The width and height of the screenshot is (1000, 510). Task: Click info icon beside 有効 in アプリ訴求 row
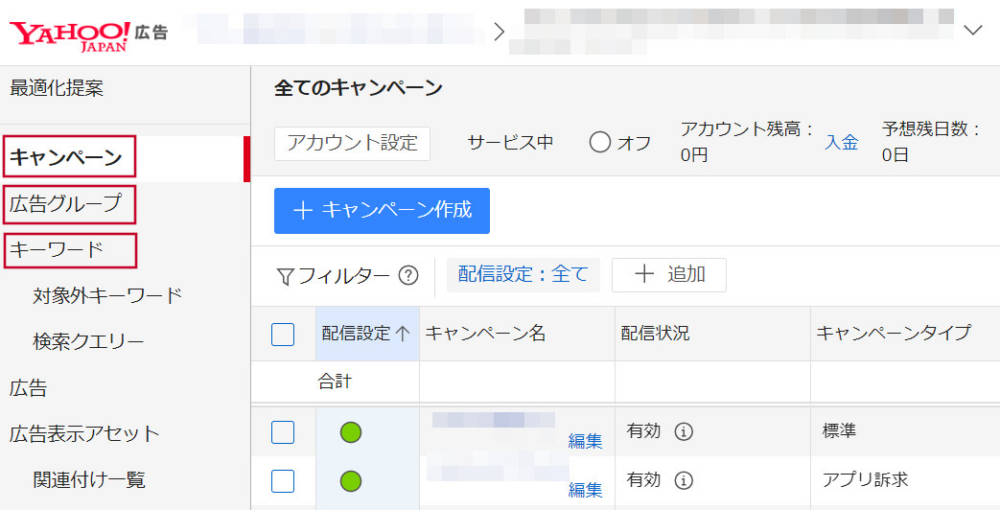pyautogui.click(x=684, y=481)
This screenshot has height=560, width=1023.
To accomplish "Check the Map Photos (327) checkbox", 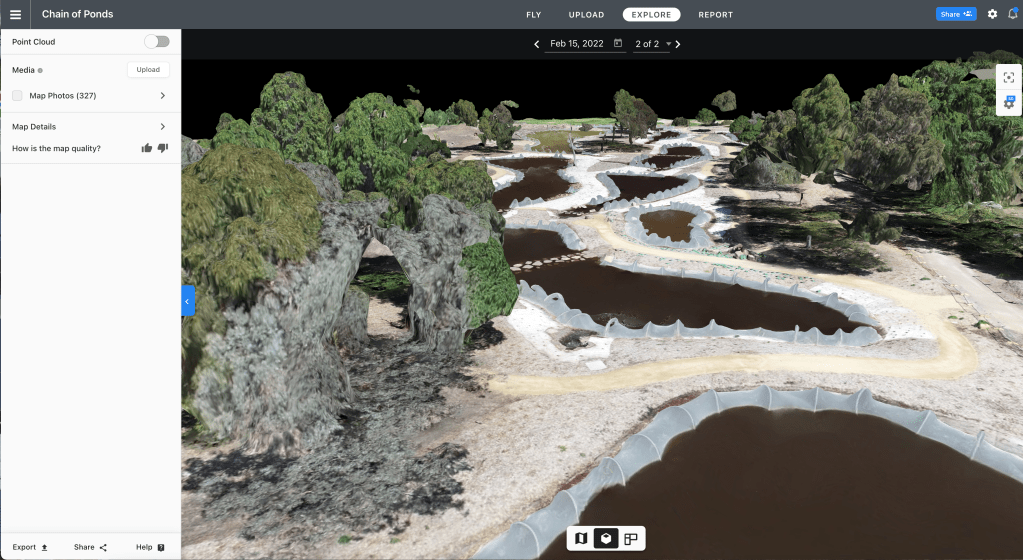I will (x=18, y=95).
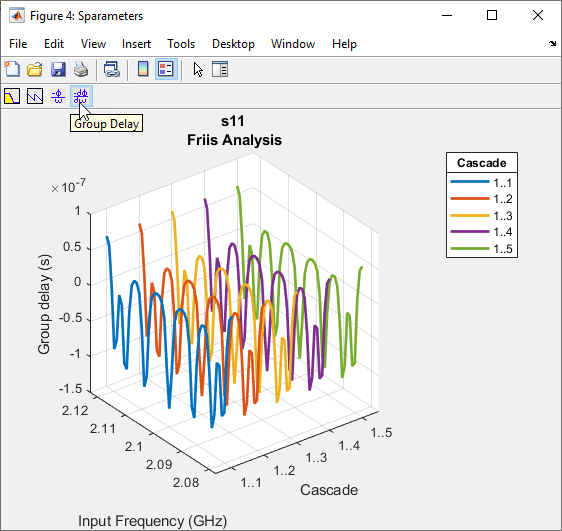Viewport: 562px width, 531px height.
Task: Toggle the Insert Legend button
Action: 166,69
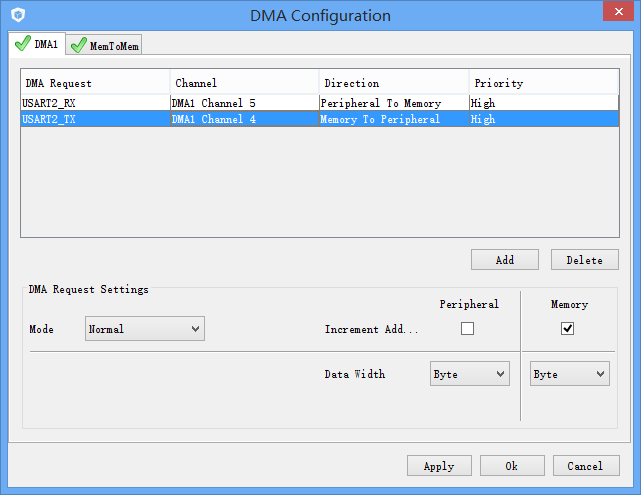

============================================================

◆ Task directions
Starting with the opening line of the listing, write out each line exactly until the line that contains "This screenshot has height=560, width=1023." has been included; skip the pictures.

◆ Result
The width and height of the screenshot is (1000, 510). Task: Click info icon beside 有効 in アプリ訴求 row
pyautogui.click(x=684, y=481)
This screenshot has height=560, width=1023.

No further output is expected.